(Records to process)
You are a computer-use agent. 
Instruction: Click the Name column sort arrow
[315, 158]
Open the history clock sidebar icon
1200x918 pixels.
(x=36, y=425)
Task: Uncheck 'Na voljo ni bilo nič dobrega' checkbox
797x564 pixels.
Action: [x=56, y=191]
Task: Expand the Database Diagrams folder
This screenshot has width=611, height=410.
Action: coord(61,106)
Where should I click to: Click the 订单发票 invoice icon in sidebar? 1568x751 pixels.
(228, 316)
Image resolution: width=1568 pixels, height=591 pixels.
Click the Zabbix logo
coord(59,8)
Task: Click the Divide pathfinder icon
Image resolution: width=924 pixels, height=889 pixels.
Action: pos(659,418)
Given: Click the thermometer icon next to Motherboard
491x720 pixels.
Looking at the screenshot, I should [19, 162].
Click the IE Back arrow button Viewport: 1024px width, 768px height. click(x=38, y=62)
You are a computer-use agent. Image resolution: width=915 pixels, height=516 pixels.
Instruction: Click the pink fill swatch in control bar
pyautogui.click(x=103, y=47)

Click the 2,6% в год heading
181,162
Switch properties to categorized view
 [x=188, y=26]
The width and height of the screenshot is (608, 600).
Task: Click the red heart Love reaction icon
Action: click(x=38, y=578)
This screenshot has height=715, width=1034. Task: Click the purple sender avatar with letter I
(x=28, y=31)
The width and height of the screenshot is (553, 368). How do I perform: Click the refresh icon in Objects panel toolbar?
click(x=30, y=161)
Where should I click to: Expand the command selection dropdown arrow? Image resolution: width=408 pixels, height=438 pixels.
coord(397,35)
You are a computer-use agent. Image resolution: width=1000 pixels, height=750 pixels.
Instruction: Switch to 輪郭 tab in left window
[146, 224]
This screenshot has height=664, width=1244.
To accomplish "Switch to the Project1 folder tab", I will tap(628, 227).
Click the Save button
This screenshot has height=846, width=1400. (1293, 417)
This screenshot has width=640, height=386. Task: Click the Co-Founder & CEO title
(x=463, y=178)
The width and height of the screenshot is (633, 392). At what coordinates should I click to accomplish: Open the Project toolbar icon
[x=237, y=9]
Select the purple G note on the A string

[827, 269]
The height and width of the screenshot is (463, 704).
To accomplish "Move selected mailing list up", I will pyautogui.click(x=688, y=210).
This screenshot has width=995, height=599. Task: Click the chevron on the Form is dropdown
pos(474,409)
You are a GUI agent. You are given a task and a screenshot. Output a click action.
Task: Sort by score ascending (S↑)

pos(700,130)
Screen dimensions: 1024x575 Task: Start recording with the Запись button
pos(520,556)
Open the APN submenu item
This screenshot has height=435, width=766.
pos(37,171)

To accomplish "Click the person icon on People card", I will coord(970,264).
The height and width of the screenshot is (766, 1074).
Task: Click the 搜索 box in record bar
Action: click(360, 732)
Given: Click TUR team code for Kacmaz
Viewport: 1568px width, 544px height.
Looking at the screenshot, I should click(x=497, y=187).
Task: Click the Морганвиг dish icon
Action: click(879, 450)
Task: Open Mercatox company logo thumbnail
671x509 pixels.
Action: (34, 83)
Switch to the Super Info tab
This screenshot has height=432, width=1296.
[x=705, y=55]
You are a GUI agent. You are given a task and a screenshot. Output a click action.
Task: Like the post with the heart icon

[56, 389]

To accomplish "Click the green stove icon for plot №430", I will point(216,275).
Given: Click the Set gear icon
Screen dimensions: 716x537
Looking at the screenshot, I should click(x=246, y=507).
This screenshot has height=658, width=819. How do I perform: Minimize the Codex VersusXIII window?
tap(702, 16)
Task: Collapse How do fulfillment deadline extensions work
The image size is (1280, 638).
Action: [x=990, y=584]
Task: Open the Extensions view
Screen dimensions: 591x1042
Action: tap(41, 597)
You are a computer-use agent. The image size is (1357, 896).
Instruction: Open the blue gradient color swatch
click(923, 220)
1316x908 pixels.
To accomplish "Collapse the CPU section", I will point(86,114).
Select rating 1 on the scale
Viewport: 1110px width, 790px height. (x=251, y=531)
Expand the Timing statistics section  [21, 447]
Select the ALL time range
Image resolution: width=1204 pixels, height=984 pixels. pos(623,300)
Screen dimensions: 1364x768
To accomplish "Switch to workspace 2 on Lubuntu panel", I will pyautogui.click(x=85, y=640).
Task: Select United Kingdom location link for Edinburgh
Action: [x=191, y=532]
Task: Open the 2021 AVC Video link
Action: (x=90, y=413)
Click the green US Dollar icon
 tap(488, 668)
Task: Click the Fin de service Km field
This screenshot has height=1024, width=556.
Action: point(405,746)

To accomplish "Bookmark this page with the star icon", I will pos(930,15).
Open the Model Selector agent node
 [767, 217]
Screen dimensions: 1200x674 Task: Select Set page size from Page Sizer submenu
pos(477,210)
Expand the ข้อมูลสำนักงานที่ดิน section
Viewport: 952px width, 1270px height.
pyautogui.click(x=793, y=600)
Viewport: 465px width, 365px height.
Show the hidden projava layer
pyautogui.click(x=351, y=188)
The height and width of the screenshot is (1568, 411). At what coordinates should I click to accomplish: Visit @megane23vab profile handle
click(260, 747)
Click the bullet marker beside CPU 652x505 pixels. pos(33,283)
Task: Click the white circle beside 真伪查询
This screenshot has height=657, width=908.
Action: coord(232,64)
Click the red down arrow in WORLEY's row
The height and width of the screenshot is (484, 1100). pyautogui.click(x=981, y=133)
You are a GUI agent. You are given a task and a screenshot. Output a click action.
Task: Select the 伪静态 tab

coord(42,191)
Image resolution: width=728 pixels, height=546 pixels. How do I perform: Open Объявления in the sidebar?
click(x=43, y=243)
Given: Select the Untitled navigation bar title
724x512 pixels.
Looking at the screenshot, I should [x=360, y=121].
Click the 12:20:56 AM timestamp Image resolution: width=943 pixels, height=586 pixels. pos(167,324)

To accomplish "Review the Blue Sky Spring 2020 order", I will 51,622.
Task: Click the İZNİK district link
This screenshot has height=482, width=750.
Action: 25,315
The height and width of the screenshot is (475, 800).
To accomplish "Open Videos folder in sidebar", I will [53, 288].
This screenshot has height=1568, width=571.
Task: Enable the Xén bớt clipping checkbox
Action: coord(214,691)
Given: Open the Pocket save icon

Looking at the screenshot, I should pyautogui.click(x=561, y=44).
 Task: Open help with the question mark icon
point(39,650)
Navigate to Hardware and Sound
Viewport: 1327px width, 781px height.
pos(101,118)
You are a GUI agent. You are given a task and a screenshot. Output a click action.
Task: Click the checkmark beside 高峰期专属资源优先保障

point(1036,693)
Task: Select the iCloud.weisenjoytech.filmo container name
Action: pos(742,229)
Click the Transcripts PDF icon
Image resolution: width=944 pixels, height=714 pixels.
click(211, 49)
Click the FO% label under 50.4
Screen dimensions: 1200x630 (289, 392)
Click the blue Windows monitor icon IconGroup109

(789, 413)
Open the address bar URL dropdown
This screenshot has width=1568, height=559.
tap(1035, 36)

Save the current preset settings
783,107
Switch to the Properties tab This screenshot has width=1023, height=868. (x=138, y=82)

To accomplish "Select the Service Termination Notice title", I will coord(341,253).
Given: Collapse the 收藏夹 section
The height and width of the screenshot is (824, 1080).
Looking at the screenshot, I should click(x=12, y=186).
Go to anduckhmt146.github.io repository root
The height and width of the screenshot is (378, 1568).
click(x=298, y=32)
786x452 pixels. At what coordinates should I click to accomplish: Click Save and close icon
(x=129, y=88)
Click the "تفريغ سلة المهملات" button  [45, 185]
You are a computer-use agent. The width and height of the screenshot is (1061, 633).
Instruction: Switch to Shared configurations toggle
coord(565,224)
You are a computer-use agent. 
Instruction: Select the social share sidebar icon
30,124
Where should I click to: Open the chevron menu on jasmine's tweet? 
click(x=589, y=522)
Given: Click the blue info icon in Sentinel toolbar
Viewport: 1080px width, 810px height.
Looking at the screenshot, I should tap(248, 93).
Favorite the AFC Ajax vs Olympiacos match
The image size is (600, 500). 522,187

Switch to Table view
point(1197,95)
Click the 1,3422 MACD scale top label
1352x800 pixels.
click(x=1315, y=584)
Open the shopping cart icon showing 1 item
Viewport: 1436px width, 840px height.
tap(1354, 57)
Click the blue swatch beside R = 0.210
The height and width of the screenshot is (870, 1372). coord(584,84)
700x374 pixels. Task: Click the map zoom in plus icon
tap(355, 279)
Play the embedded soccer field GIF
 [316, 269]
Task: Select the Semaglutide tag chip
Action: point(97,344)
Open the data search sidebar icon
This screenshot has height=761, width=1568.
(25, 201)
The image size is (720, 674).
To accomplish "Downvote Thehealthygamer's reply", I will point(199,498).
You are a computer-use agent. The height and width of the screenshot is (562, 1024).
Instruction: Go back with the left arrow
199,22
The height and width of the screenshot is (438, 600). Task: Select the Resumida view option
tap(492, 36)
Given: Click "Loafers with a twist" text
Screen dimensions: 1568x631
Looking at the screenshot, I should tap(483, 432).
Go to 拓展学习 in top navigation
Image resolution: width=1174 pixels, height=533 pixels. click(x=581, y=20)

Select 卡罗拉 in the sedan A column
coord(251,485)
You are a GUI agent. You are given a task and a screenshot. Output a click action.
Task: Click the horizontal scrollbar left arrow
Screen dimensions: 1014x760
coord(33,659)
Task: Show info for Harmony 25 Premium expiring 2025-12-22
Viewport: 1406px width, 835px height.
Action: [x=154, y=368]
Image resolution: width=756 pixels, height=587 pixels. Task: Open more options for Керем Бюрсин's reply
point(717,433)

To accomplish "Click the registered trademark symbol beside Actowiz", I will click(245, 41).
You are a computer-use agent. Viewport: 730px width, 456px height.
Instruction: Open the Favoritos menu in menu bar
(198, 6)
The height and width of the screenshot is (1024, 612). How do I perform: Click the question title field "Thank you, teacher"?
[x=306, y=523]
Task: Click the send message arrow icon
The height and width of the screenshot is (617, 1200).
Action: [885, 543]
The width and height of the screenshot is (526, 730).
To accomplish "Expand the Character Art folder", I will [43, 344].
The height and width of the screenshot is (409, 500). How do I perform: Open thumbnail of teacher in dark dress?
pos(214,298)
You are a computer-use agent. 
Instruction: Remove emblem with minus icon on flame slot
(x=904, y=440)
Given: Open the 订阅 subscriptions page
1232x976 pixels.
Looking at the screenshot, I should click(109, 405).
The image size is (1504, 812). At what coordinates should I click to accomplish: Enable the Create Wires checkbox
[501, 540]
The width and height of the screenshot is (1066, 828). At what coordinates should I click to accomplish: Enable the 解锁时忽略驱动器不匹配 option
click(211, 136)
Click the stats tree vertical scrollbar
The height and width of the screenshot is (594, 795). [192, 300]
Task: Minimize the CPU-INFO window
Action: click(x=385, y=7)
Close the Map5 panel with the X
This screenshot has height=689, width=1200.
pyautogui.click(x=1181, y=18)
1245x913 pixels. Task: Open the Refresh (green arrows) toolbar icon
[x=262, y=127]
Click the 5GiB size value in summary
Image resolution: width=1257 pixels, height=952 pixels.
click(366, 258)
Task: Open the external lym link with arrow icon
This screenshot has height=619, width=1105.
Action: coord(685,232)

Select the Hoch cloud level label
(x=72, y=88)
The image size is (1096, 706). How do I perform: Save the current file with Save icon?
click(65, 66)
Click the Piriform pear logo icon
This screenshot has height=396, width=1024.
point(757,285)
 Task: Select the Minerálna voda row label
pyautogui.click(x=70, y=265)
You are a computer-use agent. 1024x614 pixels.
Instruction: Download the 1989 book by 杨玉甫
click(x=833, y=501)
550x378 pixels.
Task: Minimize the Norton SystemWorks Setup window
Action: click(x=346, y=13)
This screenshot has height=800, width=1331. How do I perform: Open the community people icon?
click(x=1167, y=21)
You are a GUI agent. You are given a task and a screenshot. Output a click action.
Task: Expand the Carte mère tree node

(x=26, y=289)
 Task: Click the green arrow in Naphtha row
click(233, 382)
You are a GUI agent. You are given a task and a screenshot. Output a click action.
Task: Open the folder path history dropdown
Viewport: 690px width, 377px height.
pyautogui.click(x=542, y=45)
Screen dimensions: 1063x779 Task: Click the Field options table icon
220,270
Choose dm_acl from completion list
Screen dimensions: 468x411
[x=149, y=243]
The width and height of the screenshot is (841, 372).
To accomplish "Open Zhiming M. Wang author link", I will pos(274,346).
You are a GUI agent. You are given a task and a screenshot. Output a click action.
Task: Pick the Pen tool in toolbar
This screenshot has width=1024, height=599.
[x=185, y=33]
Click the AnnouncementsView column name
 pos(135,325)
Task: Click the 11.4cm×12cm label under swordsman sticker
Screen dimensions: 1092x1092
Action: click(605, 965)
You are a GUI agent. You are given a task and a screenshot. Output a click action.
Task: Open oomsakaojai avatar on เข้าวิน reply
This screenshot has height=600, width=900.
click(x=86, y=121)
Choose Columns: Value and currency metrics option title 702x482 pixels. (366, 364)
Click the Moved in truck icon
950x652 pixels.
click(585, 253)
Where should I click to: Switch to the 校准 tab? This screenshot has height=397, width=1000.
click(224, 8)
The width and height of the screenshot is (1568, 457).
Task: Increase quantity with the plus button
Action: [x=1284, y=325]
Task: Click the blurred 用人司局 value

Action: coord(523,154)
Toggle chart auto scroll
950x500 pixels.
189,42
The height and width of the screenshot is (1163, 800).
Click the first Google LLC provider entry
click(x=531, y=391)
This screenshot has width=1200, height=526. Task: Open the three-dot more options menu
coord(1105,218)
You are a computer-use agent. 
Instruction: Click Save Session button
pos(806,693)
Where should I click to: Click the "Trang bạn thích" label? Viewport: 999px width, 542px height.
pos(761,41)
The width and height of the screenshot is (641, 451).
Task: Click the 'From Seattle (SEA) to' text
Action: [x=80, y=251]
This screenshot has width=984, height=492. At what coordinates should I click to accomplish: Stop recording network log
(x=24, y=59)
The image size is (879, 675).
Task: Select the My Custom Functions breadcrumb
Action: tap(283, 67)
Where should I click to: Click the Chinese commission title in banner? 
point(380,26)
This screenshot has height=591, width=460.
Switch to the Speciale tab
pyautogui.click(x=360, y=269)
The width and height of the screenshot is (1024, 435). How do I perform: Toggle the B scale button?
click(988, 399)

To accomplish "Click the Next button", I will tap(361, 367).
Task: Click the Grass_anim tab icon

(Problem details)
All that belongs in your answer is the stretch of entries above from the line with "Given: Open the Pocket save icon" through the line with "Given: Click the blue", printed exactly.

(Reply to the task)
Given: Open the Pocket save icon

Looking at the screenshot, I should pyautogui.click(x=561, y=44).
 Task: Open help with the question mark icon
point(39,650)
Navigate to Hardware and Sound
Viewport: 1327px width, 781px height.
pos(101,118)
You are a GUI agent. You are given a task and a screenshot. Output a click action.
Task: Click the checkmark beside 高峰期专属资源优先保障

point(1036,693)
Task: Select the iCloud.weisenjoytech.filmo container name
Action: pos(742,229)
Click the Transcripts PDF icon
Image resolution: width=944 pixels, height=714 pixels.
click(211, 49)
Click the FO% label under 50.4
Screen dimensions: 1200x630 (289, 392)
Click the blue Windows monitor icon IconGroup109

(789, 413)
Open the address bar URL dropdown
This screenshot has width=1568, height=559.
tap(1035, 36)

Save the current preset settings
783,107
Switch to the Properties tab This screenshot has width=1023, height=868. (x=138, y=82)

To accomplish "Select the Service Termination Notice title", I will coord(341,253).
Given: Collapse the 收藏夹 section
The height and width of the screenshot is (824, 1080).
Looking at the screenshot, I should click(x=12, y=186).
Go to anduckhmt146.github.io repository root
The height and width of the screenshot is (378, 1568).
click(x=298, y=32)
786x452 pixels. At what coordinates should I click to accomplish: Click Save and close icon
(x=129, y=88)
Click the "تفريغ سلة المهملات" button  [45, 185]
You are a computer-use agent. The width and height of the screenshot is (1061, 633).
Instruction: Switch to Shared configurations toggle
coord(565,224)
You are a computer-use agent. 
Instruction: Select the social share sidebar icon
30,124
Where should I click to: Open the chevron menu on jasmine's tweet? 
click(x=589, y=522)
Given: Click the blue info icon in Sentinel toolbar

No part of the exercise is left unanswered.